Pro tip: For most, starting off by edging two to three times and then letting the orgasm come is enough. With gained experience, you can edge for longer!
Vary the stimulation
Play around with tempo shifts and different pressures. Switch between slow and fast movements, don’t be afraid to keep the same tempo for long periods of time, try different pressure and play around with techniques and sex positions. This makes the edging more dynamic and helps it to stay interesting, as well as makes it easier to build up the orgasm each time.

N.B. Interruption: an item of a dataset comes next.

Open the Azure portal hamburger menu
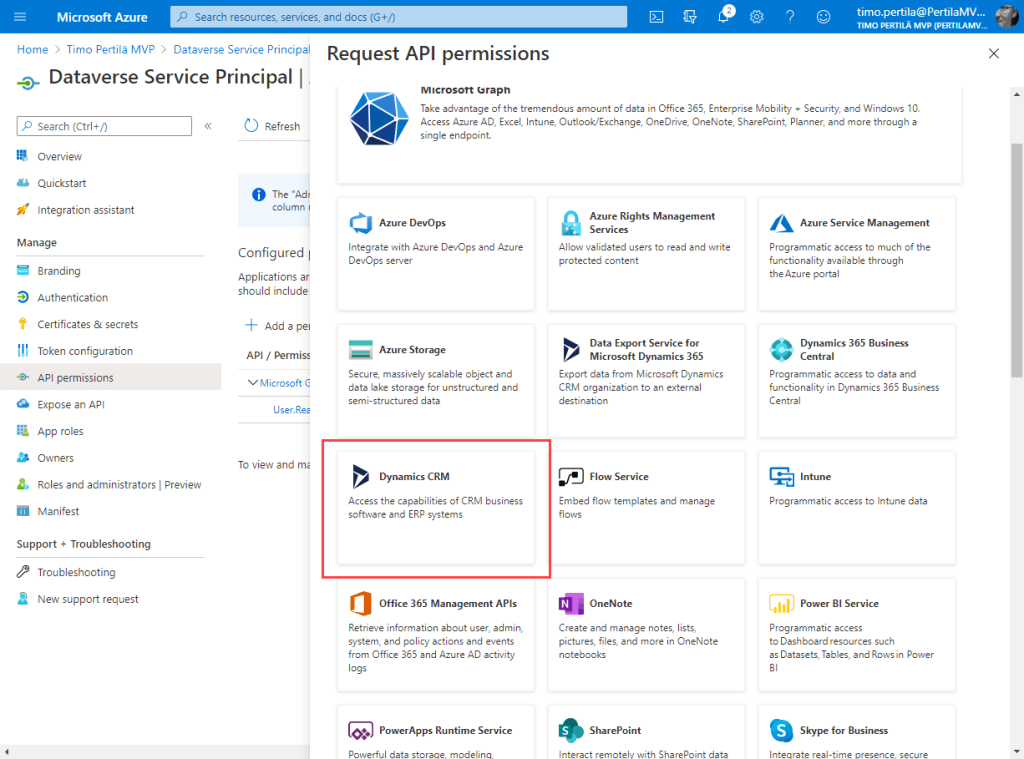Screen dimensions: 1024x759 [x=20, y=17]
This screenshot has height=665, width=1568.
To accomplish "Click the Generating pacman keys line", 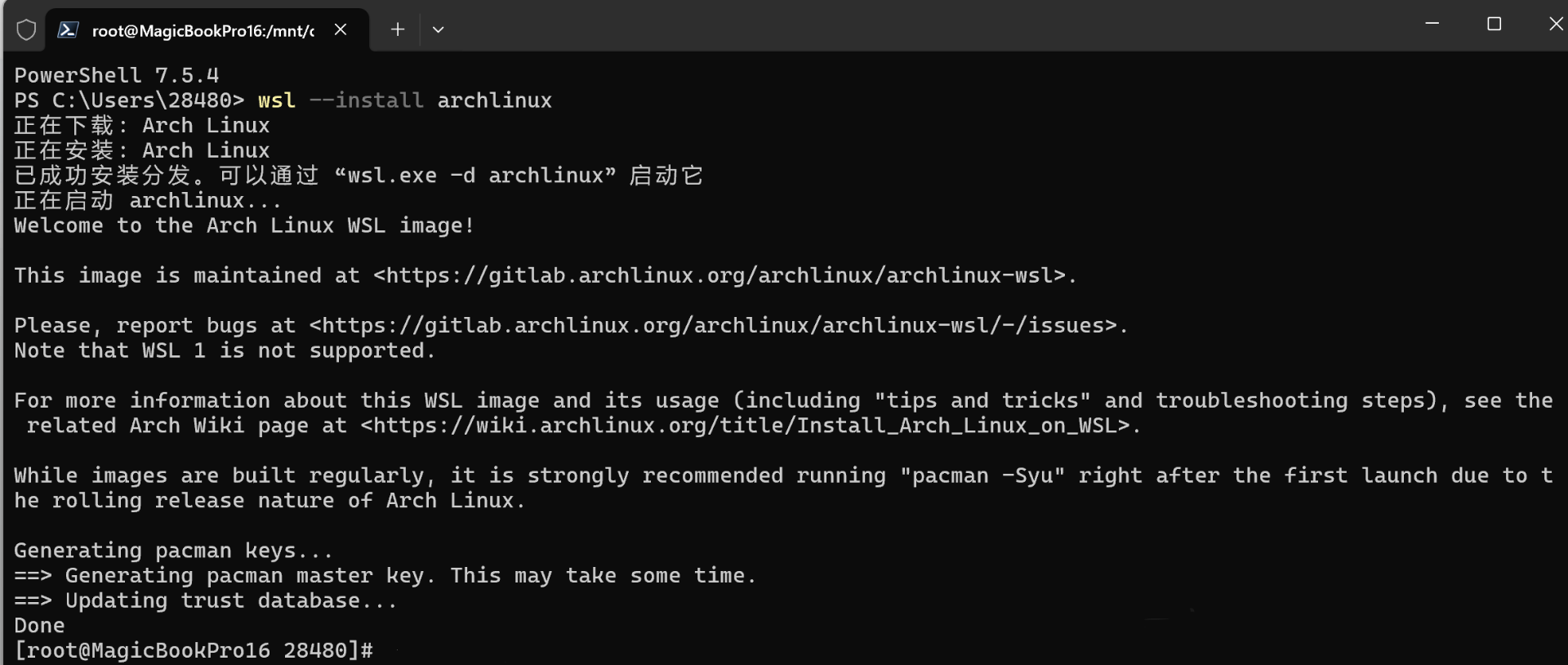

Pro tip: Involve erogenous zones during edging to build up even stronger orgasms!
Use sex toys
Last but not least, I would suggest taking the help of sex toys, lube or BDSM tools such as a blindfold, a feather or a whip to increase the intensity and create a greater variation. Use the sex toys you like, no matter if it’s a vibrator, a sex machine, a penis sleeve (for trans women) or a strap-on!
Pro tip: When edging, keeping the same rhythm and tempo for long makes it easier to build up the orgasms over and over again, and using an automatic sex toy makes that more convenient.
Last thoughts…
Remember that edging is not for everyone. Some find it too intense, so try it out carefully by not edging yourself for too long. If using the technique with a partner, use a safe word and always check in on each other before, during and after the session.